By Tony Wittkowski | Contributing Reporter | The Lowell Ledger
The Red Arrow Football Stadium will see a rise in population when the fight against cancer comes back to Lowell in full swing.
With 26 teams currently signed up, Jerry Holmes anticipates more than 30 by the time Relay For Life begins at noon on Friday, June 21 to noon on Saturday, June 22.
Since the first Relay For Life in Lowell, more than $325,000 has been raised for the American Cancer Society and their ongoing fight against cancer.
“It’s a big thing for honoring cancer survivors,” Holmes said, who has been helping to prepare for the event. “It’s quite an inspiring event with a lap around the track with cancer survivors and their caregivers.”
The money collected will go to the American Cancer Society, which marks its 100th anniversary of existence.
ACS was known for being one of the first organizations who fought the fight to ban smoking in restaurants and public places across the country.
“Last year we raised $69,000, but it is very close to $30,000, which a year ago at this time we were not even close to,” Holmes said. “We are really hopeful we will pass our goal.”
The teams will host a number of fundraisers around the track including games, crafts and food with the goal of raising $64,500 in mind.
The family events available will include a bounce house, giant inflatable slide and a dunk tank on Friday and Saturday.
There are a number of individuals who make a commitment to walk all 24 hours, and some others that walk 12 hours during the relay, Holmes elaborated.
From 5 to 6 p.m. they will have a Pink Arrow “Power Hour,” with the opening ceremony and survivor celebration beginning right after.

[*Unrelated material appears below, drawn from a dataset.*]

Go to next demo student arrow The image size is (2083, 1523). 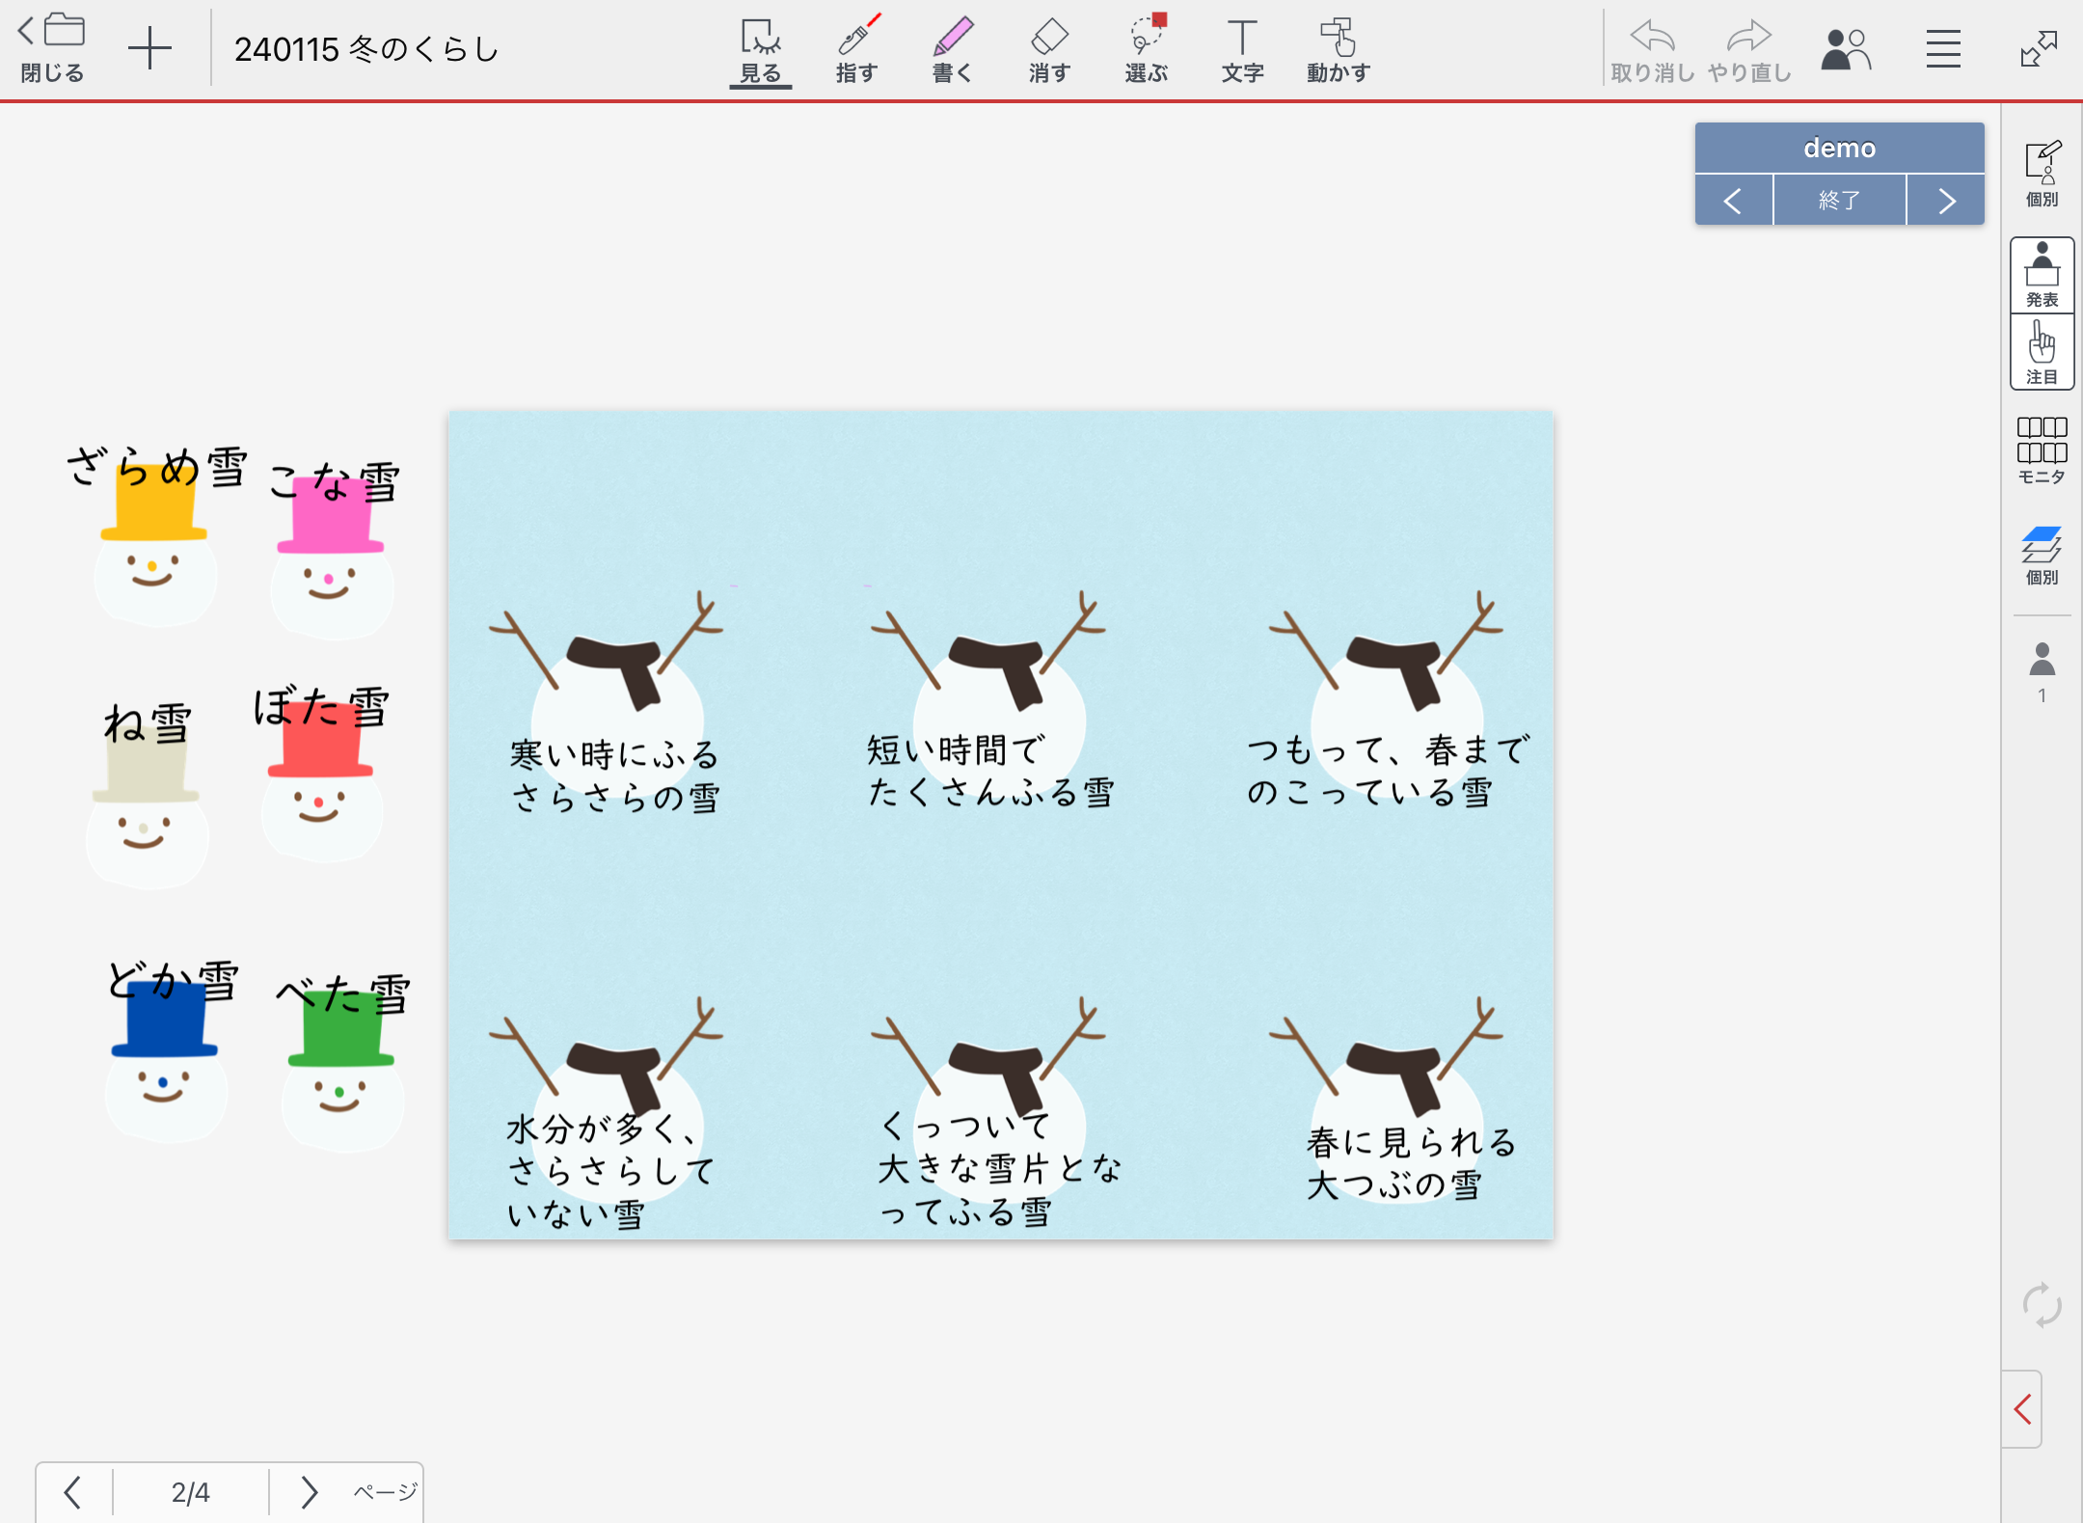pos(1946,201)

Other events during the 24-hour Relay For Life will include the opening lap, a silent auction, a Cancer Survivor Dinner, the Miss Relay Competition with a pizza party on Friday night. Saturday will pay witness to a pancake breakfast and the event’s closing ceremonies.
One of the co-chairs for the Relay For Life committee is Lori Ingraham, who has helped set several goals and expectations going into this year for the cancer-fighting event.

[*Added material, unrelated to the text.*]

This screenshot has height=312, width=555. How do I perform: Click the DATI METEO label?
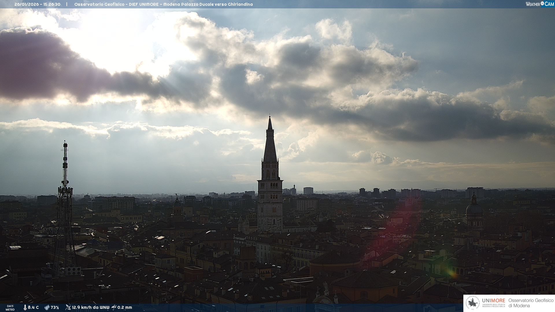coord(10,308)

“Every pledge that we get, every dollar that we raise could be the dollar that makes the difference,” Ingraham said.
One of the main nuances Ingraham has noticed over the years is the emotional and moving experience people have during the walk, who are either survivors or those who have lost loved ones to cancer.
“I can’t imagine there is anybody in Lowell or the world that hasn’t been affected,” Ingraham said. “It really allows us to get together and make an impact.”